## begin Text segment
Chamber music selection charming

By Ruth Bingham
Special to The Advertiser

 •  Spring Wind Quintet, Chamber Music Hawaii with the Bergen Wind Quintet from Norway

7:30 p.m. tomorrow

Honolulu Academy of Arts, Doris Duke Theatre

$20

524-0815, ext. 245

Chamber music is good for the soul.

Intellectually and emotionally stimulating, intimate and introspective, it rivets attention in the moment, untangling and reordering scattered thoughts into accord. Piece by piece, measure by measure, the hectic muddle of daily life slips away until, by the end, there is just the music — crystal clear and wonderfully complex.

The Spring Wind Quintet of Chamber Music Hawaii presented its Monday audience at Windward Community College's Paliku Theatre with a charming collection of works and fine performance.
## end Text segment
Exercise instructions:
(a) Reproduce the lines of the listing below as a numbered list, skipping blank lines and leaving out the pictures.
(b) Write the next part of the chamber music review, picking up after its final sentence.
## begin Listed records
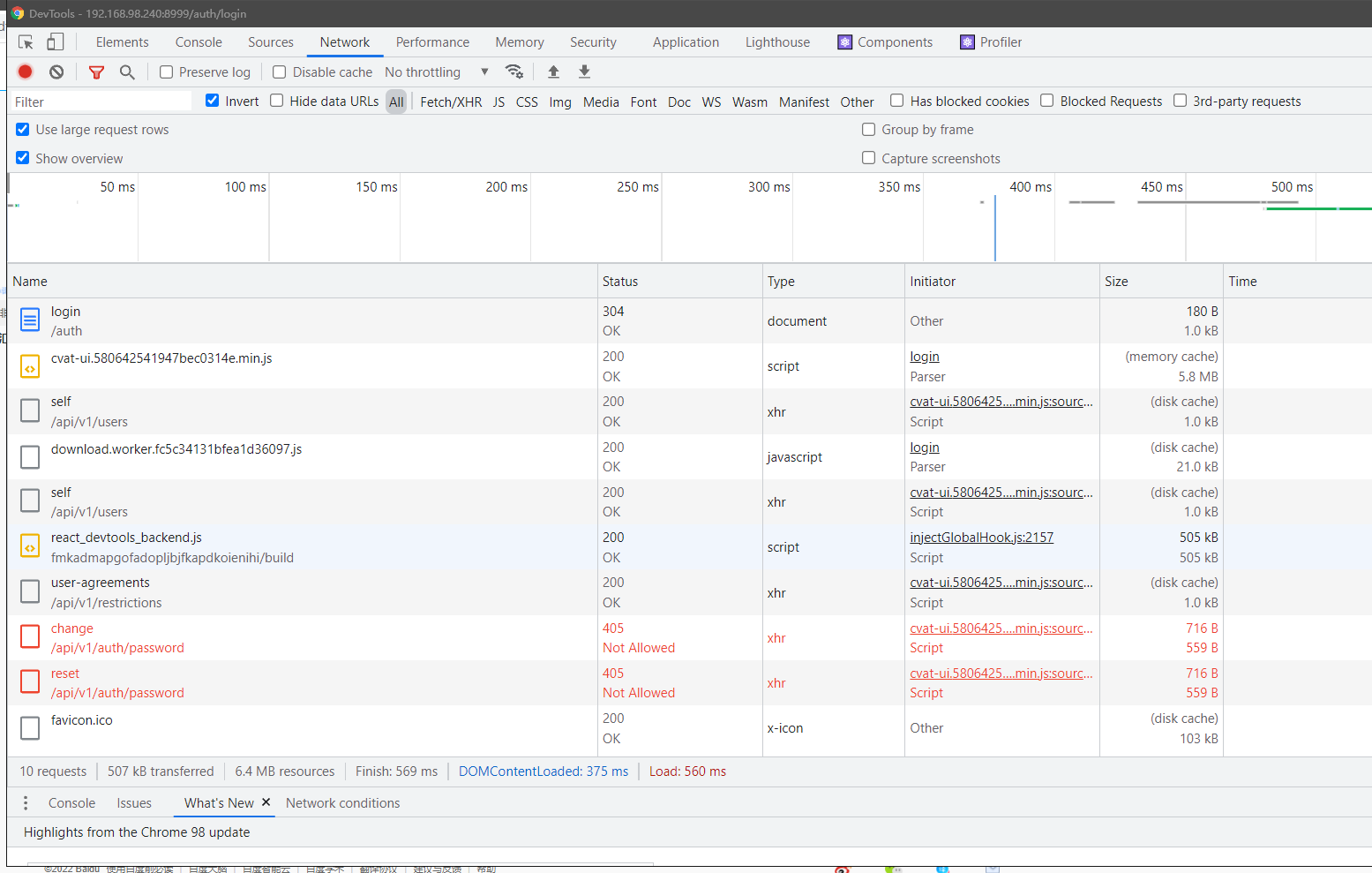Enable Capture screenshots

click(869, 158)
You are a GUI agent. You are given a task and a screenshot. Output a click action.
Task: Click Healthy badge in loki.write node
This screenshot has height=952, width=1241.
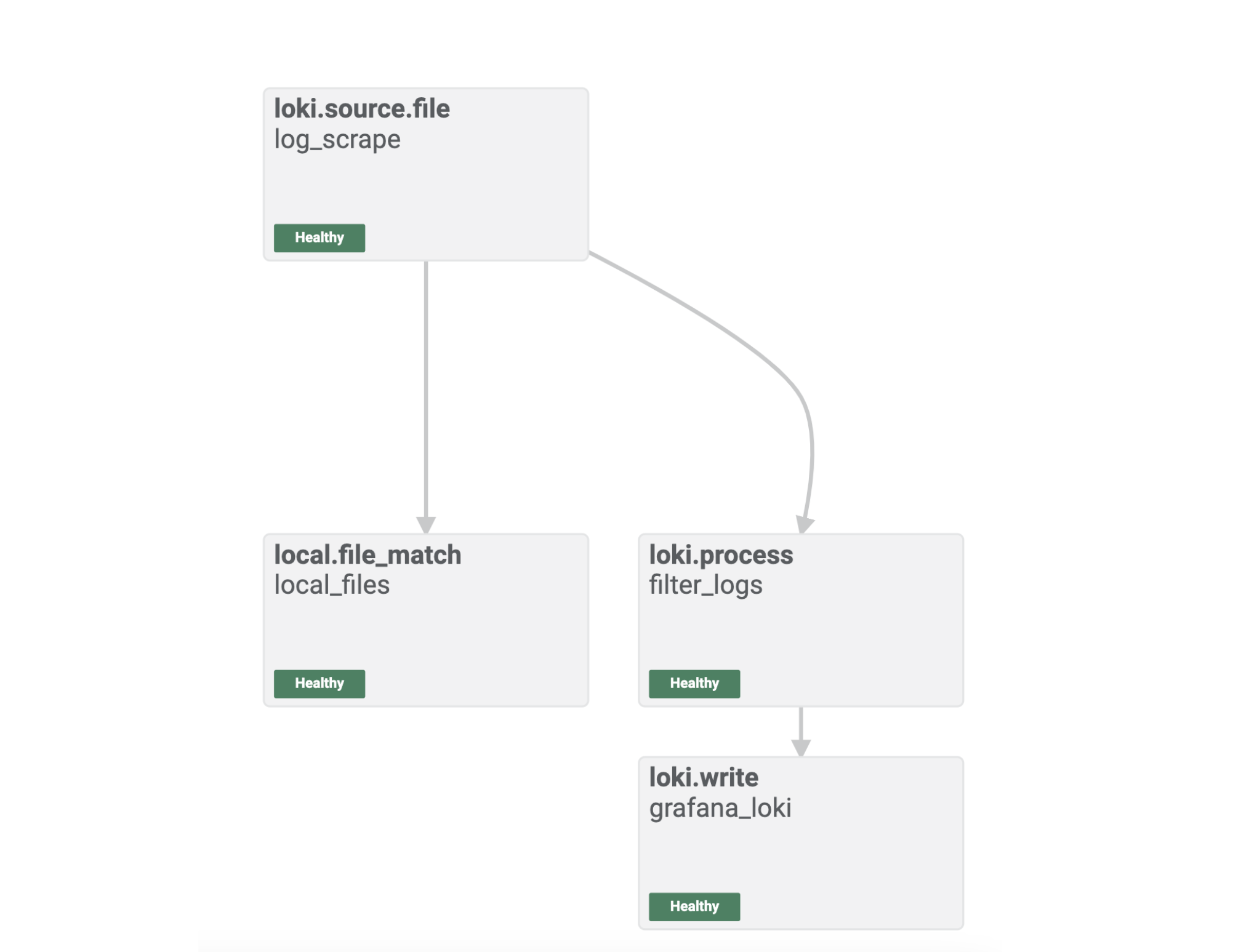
## end Listed records
Answers to the tasks:
(a)
1. Enable Capture screenshots
2. click(869, 158)
3. You are a GUI agent. You are given a task and a screenshot. Output a click action.
4. Task: Click Healthy badge in loki.write node
5. This screenshot has height=952, width=1241.

(b)
Mozart's Adagio and Allegro in F Minor, K.594, was probably the draw for most attendees. The piece itself is not well known, especially as arranged for a wind quintet, but Mozart is, after all, Mozart.

The real gems of the concert, however, were those hardly anyone would recognize: "Little Scenes from China," five short sketches by Soong Fu-Yuan, and "Serenade for Wind Quintet," a four-movement work by Karl Pilss. Both were vividly painted, memorable, and thoroughly delightful.

Carl Nielsen's Quintet for Winds, Op.43, a treasured standard in wind quintet repertoire, concluded the evening, adding not only a more serious tone but also touches of surprise and humor. The third movement included a solo for English horn, its darker timbre something of a shock after listening to the oboe for so long. Also, Nielsen ended the bassoon part on an impressively low note one half-step below the instrument's lowest, achieved by inserting a large paper cone into the bell to extend its tubing.

The Spring Wind Quintet performers were flautist Susan McGinn, oboist Scott Janusch, clarinetist James Moffitt, bassoonist Marsha Schweitzer, and French hornist Jonathan Parrish, all members of the Honolulu Symphony.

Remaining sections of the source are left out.